Assim, se é verdade que preparamos alguns jovens para prosseguir estudos, continuamos a ter muitos jovens sem qualquer reparação para nada no final do ensino básico. O abandono escolar continua a ser um flagelo, precisamente porque não conseguimos convencer as famílias da utilidade da escola. Como os professores do secundário e do superior se queixam da qualidade dos novos alunos, temos que conceder que também a preparação para o prosseguimento de estudos deixa muito a desejar.
A instauração da avaliação sumativa ao nível do ano de escolaridade e os exames de final de ciclo vêm precisamente contra este conceito de igualdade substancial que se pretendeu impor no sistema educativo.
Valorizar-se-á o mérito absoluto dos alunos relativamente aos programas oficiais e não o seu percurso de aprendizagem nem o esforço desenvolvido em ultrapassar as suas dificuldades. Como resultado, os que não têm mérito suficiente para ultrapassar essas barreiras serão eliminados. A qualidade dos sobreviventes será superior. Com este darwinismo educativo, os professores terão turmas mais homogéneas e alunos mais competentes para seguir programas mais exigentes. A qualidade subirá.
O aumento da competitividade no sistema educativo, talvez traga um melhoria das aprendizagens de todos e não só dos sobreviventes, pois todos sabem que, para ter sucesso, é preciso trabalhar mais. Mas é líquido que uma maior selecção resultará em maiores taxas de insucesso escolar. E a sensação de insucesso levará ao abandono escolar, a não ser que se criem soluções profissionalizantes antes do fim da escolaridade obrigatória. Se não se fizer isto, podemos ter como certo um aumento do abandono escolar.

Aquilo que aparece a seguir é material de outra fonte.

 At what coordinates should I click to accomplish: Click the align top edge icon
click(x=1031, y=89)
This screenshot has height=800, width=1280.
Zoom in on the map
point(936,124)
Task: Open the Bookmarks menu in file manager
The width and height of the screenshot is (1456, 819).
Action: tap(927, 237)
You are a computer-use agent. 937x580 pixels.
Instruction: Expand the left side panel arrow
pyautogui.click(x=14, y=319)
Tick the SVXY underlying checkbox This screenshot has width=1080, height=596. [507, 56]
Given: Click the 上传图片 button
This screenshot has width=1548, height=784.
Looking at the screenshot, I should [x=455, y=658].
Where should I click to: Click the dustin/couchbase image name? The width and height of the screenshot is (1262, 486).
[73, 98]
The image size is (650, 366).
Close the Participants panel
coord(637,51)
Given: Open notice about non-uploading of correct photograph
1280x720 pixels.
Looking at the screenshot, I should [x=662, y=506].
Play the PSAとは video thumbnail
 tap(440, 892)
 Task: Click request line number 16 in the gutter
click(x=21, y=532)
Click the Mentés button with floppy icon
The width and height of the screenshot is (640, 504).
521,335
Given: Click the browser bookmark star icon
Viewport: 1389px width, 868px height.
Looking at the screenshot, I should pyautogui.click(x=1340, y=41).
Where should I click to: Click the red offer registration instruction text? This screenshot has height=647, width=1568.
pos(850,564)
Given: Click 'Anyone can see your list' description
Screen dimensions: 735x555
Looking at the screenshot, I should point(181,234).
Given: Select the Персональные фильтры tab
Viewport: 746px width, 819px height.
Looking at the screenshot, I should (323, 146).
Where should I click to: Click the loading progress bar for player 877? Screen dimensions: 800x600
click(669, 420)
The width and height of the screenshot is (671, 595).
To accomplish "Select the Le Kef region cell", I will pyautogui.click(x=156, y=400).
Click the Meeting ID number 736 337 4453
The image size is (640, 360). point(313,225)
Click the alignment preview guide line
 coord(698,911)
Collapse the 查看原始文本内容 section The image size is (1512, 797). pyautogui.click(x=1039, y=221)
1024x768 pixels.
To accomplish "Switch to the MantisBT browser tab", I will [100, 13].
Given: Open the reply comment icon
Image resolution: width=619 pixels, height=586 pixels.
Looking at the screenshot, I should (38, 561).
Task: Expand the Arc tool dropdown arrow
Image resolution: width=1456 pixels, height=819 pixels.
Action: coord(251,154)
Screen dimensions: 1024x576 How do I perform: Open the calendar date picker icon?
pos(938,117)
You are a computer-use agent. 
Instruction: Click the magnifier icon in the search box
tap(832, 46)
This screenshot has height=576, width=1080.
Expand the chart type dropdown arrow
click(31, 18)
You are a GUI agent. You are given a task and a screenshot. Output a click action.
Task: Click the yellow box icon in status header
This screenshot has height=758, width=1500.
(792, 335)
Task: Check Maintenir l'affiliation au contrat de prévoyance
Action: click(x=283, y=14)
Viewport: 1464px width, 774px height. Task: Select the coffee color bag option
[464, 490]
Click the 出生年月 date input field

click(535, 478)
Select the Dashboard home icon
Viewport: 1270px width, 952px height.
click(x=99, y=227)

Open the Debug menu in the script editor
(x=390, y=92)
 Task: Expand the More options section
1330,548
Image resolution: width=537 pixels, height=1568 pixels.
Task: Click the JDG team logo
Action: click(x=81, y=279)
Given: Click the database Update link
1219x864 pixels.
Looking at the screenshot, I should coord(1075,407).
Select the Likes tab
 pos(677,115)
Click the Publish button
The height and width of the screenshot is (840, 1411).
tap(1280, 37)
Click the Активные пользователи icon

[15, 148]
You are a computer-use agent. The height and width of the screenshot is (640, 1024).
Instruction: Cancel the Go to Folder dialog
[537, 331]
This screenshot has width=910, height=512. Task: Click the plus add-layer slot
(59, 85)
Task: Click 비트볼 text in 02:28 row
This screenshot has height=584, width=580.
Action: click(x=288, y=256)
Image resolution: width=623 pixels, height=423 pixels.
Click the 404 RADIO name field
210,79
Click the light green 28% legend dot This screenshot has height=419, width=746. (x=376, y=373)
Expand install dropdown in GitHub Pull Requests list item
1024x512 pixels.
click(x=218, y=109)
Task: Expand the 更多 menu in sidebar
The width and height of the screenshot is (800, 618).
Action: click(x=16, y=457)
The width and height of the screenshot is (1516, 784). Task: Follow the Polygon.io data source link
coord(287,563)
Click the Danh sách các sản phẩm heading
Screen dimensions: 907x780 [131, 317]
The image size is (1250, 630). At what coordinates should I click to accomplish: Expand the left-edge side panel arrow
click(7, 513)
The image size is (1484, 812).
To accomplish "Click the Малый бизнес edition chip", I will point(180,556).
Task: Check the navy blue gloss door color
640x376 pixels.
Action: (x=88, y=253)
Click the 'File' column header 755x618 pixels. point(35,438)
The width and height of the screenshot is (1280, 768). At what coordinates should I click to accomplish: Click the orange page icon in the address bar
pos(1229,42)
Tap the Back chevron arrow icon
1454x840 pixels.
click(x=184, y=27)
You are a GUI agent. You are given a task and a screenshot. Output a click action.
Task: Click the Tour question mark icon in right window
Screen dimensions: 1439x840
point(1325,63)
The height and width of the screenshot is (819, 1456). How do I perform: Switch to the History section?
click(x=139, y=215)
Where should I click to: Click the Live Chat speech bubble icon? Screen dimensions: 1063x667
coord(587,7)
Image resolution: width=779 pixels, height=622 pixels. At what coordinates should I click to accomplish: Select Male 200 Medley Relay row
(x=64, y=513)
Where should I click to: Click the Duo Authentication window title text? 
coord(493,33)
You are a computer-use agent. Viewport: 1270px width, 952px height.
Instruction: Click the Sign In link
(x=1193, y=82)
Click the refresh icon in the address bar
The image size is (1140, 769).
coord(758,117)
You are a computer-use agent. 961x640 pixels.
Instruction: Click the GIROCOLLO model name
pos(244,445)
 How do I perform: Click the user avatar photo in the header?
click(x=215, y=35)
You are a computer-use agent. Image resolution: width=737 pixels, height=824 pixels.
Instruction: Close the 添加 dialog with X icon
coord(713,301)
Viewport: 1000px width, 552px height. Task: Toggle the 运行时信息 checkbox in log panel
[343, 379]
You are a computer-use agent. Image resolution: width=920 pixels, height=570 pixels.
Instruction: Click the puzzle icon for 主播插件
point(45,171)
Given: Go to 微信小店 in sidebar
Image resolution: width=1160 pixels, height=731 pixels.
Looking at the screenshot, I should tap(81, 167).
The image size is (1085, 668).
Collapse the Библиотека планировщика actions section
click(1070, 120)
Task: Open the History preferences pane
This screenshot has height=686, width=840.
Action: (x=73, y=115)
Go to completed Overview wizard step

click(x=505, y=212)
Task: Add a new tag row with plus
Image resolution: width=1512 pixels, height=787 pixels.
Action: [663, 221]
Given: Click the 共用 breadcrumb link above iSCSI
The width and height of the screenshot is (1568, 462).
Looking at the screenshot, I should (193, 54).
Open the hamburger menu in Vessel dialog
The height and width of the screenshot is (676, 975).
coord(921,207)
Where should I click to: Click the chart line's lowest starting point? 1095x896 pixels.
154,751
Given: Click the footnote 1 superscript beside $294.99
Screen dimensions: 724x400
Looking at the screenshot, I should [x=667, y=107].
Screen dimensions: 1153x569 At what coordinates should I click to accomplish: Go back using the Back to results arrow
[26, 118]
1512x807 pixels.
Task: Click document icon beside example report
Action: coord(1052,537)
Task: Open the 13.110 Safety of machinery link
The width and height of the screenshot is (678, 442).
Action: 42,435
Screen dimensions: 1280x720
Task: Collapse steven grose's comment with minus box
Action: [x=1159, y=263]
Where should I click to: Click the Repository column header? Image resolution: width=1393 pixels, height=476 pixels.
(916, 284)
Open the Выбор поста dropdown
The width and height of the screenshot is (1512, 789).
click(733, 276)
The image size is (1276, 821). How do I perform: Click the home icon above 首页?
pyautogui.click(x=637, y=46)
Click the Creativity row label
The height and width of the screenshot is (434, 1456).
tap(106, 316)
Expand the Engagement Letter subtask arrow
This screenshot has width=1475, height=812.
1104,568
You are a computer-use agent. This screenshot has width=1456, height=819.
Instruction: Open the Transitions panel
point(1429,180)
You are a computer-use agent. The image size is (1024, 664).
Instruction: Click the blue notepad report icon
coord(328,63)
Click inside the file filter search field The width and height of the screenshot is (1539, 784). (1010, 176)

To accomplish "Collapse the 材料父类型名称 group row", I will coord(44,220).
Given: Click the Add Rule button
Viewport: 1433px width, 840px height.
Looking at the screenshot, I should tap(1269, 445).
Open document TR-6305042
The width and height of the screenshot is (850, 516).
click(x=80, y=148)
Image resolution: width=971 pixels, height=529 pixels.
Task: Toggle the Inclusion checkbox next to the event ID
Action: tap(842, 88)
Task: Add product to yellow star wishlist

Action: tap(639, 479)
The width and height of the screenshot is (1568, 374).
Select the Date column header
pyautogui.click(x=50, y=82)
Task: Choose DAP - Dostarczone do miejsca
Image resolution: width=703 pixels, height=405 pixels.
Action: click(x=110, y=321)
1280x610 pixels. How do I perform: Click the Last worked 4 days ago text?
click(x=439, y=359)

O exame resultará pois em coisas contraditórias: mais insucesso, mais abandono escolar e... maior qualidade dos sobreviventes. Quanto aos que ficam pelo caminho, podeis estar certos que são os que pertencem a estratos sociais de mais baixos rendimentos, os que têm dificuldades a todos os níveis, na habitação, no emprego dos pais e até na alimentação. Talvez seja nestas variáveis que se deve investir para realizar efectivamente a igualdade de oportunidades: removendo os obstáculos que impedem as crianças de ter sucesso.
O sistema de avaliação tradicional baseia-se na turma como forma de organização e no ano como unidade de valiação. Não se cumprindo as condições de passagem de ano, é necessário repetir tudo, mesmo as disciplinas em que o aluno teve sucesso.
Quando um aluno repete um ano lectivo, ninguém tem em consideração o ponto em que aluno ficou. Esta noção de repetição, de “repetente”, parece-me anacrónica face aos avanços da pedagogia (pense-se por exemplo em soluções do tipo da “aprendizagem de mestria”). Será que o Estado não consegue criar soluções organizativas e pedagógicas para as escolas que criem simultaneamente maior qualidade, maior efectividade dos programas e que sejam simultaneamente inclusivas, que não sejam um simples regresso ao passado?